Balaka Cinema Hall | The Daily Star
12:00 AM, April 01, 2017 / LAST MODIFIED: 12:00 AM, April 01, 2017

Cinema Sniper

Balaka Cinema Hall

Cinema halls were a prime source of entertainment for the Bangladeshi audience two decades ago. I have embarked on a journey to visit all the cinema halls in Dhaka, partly to experience the reason behind its decline first hand. This is “Cinema Sniper”, where I dissect cinema halls and their environment.

Balaka Cineplex is the first cinema hall I went to as a child. Even then, the business was booming and it was very difficult to get tickets unless you went there an hour ahead of show time. When I went this time, the scenario was astoundingly different. They were screening “Bhuban Majhi”, a film featuring Parambrata Chatterjee and Aparna Ghosh as the leads. Naturally, I was excited to see the film and thought that I would have be there very early to get the tickets. How wrong I was.

The plaza area outside the cinema hall was beautifully renovated, with ample space for a long queue of people. However, there weren't too many. The show time was at 3:30 pm, I bought the ticket for a mere 150 taka a minute prior and waltzed in. The hallway, to my surprise, was beautifully decorated. I stumbled upon some nostalgia-inducing posters of films that Balaka had previously showcased, and I watched them all as a child.

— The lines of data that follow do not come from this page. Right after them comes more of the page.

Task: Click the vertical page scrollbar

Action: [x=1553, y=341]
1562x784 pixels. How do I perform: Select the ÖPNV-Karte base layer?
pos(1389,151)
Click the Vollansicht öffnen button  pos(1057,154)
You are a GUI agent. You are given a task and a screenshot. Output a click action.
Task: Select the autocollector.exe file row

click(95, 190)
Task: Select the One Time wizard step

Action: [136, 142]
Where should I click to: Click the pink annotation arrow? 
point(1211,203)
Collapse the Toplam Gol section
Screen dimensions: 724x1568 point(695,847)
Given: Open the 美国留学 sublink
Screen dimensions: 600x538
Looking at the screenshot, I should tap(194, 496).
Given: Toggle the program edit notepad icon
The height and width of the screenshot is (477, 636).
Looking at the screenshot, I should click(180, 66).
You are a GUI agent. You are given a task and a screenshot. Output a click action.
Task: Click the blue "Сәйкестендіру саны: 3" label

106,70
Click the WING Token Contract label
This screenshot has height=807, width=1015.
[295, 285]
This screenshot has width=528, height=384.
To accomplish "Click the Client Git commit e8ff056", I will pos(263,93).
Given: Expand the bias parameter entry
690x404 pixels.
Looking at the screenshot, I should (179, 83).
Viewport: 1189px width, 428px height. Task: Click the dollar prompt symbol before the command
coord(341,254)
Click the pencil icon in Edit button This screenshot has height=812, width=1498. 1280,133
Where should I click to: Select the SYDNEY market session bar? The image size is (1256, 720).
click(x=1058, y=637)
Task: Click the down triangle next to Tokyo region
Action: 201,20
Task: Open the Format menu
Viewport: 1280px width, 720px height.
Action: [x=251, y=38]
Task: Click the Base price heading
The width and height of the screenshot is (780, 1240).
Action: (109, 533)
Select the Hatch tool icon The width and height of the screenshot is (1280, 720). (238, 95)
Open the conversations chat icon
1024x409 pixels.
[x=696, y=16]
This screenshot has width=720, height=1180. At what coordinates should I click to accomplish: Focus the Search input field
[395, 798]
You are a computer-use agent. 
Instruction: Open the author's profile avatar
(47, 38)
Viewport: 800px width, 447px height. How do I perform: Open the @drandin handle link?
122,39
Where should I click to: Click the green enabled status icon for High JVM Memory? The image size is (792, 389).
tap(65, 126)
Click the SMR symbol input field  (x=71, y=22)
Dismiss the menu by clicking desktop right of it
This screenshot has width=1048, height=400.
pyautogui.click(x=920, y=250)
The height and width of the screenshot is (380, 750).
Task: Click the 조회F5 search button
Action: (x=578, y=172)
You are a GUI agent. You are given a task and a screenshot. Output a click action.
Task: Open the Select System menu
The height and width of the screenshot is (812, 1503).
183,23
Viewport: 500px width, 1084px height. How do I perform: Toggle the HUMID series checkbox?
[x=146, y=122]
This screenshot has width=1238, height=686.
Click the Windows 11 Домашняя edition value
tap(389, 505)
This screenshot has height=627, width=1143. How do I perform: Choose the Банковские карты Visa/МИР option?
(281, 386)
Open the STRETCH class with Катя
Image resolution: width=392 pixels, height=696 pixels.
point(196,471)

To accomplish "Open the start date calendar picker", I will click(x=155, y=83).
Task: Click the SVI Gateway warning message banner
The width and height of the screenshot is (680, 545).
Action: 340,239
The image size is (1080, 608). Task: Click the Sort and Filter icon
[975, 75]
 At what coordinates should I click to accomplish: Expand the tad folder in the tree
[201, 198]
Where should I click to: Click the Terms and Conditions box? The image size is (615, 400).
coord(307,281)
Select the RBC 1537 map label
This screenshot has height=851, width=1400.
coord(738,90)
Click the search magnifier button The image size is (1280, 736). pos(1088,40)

The cafeteria was simple and even somewhat bare-bones, but the prices they offered were reasonable. I thought that they had done a brilliant job at decorating the hallway. I was also pleasantly surprised by their bathroom, which was clean and adequately supervised. However, my brief juncture of bliss did not last long, as I finally entered the cinema hall. The musty and pungent atmosphere reeked of old age and neglect. It smelled like an awful mix of vinegar and dried sweat. As the film started, I realized that the upper level (2nd Floor) of the hall blocked half my view. I had to secretly change seats to find a better angle. 

The film itself, “Bhuban Majhi”, was a pleasant experience. Parambrata's stellar portrayal of the conflicted musician in the middle of our Liberation War was praiseworthy, so was Aporna's amazing showcase of acting skill. To my dismay, half of the already small audience had left during the interval. The ones that were left were couples in the back row busy pleasing themselves. The awkwardness that ensued when the ticket checker marched in with a flashlight was phenomenal and arguably the most slanderous part of the day. I was glad that I had stayed until the film ended, as the story seamlessly integrated the three timelines to produce a gut-wrenching blow in the end. My viewing experience at Balaka Cinema Hall could have been a lot better. Balaka should use its ample resources and the incentive to make the cinema hall itself better, as that is where it truly counts.